Cinq ans jour pour jour après l’adoption définitive, le 10 mai 2001, de la loi Taubira reconnaissant la traite et l’esclavage comme un «crime contre l’humanité», la France métropolitaine commémore pour la première fois son abolition, qui date (de) 1848. Cette journée du 10 mai, retenue par Jacques Chirac sur proposition du comité pour la mémoire de l’esclavage, présidé par l’écrivain Maryse Condé, ne concerne pas les départements d’outre-mer, qui conservent leurs différentes dates de commémoration.
En 2001, le texte présenté par la députée (app. PS) de Guyane, Christiane Taubira, avait été adopté à l’unanimité, et dans une relative indifférence. On en est loin. L’irruption d’une «question noire» liant l’esclavage du passé aux discriminations d’aujourd’hui, dans un contexte associant tentations communautaristes et bataille des mémoires, a considérablement avivé les passions.
Quant à l’unanimité, elle n’est plus de mise. En témoigne l’initiative de quarante députés UMP qui, le 5 mai, ont demandé au chef de l’État d’abroger l’alinéa de la loi Taubira stipulant que «les programmes scolaires […] accorderont à la traite négrière et à l’esclavage la place qu’ils méritent». Ces députés, qui s’étaient mobilisés en faveur de la loi sur les rapatriés du 23 février 2005, soulignent la similitude entre l’alinéa – abrogé – de ce texte, qui évoquait le rôle positif de la colonisation, et la disposition précitée de la loi Taubira.
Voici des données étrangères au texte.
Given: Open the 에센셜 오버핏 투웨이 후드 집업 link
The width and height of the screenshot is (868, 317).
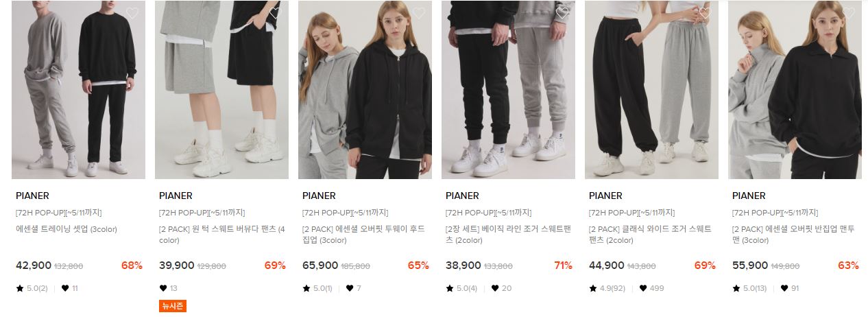Looking at the screenshot, I should pyautogui.click(x=365, y=235).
Cette initiative, qui constitue la première incursion, au Palais-Bourbon, de la bataille des mémoires – en l’espèce, rapatriés contre descendants d’esclaves -, a reçu une volée de bois vert. Les signataires de l’appel «Liberté pour l’histoire», qui avaient réclamé, en décembre 2005, l’abrogation de différentes dispositions législatives mémorielles, ont pris leurs distances avec une démarche qui ne leur «paraît nullement» exempte «de précipitation, de règlements de comptes partisans et, a fortiori, de calculs électoralistes». Le ministre de l’outre-mer, François Baroin, s’est également «opposé» à cette proposition, soulignant qu’il ne fallait pas «renouveler, raviver ce qui pour beaucoup d’Antillais représente des blessures».
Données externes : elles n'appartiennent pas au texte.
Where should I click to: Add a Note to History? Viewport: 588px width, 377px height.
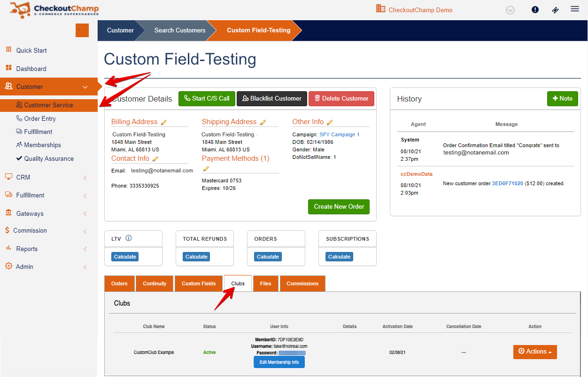[x=562, y=99]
En Guadeloupe – comme dans le reste des Antilles -, la proposition des quarante députés UMP a effectivement été immédiatement perçue comme un nouveau déni de l’importance de l’esclavage. Les élus UMP de l’île se sont d’ailleurs promptement désolidarisés de leurs collègues sur les antennes locales.
Professeur à l’université des Antilles et de la Guyane, Frédéric Régent, 37 ans, a été un des signataires de la pétition d’historiens qui a appelé, en 2005, à l’abrogation de l’alinéa sur l’enseignement du «rôle positif» de la colonisation. Il voit avec inquiétude «une frange de la France, de ses penseurs et de ses hommes politiques se débarrasser de ses complexes historiques».
Auteur d’un ouvrage remarqué, Esclavage, métissage, liberté (Grasset, 2004, 504 p.), ce fils d’un Guadeloupéen et d’une Corrézienne souligne que la République devrait se féliciter des revendications et doléances des Antillais : en tentant d’insérer pleinement l’histoire des esclaves dans l’histoire de France, leurs descendants ne feraient finalement que démontrer leur volonté d’intégration dans ladite République. «Faire admettre sa propre mémoire, ce n’est qu’une manière d’être reconnu, d’être visible au sein même de la société française», assure M. Régent. ««Cette montée de la revendication va de pair avec le recul des perspectives d’indépendance. Elle est intégrationniste»».
Fût-elle intégrationniste, cette démarche ne va pas sans à-coups et tiraillements, y compris parmi ses promoteurs. Une vive polémique sur le programme de la commémoration entre les différentes associations qui se disputent la représentation, en métropole, des noirs et/ou des Domiens.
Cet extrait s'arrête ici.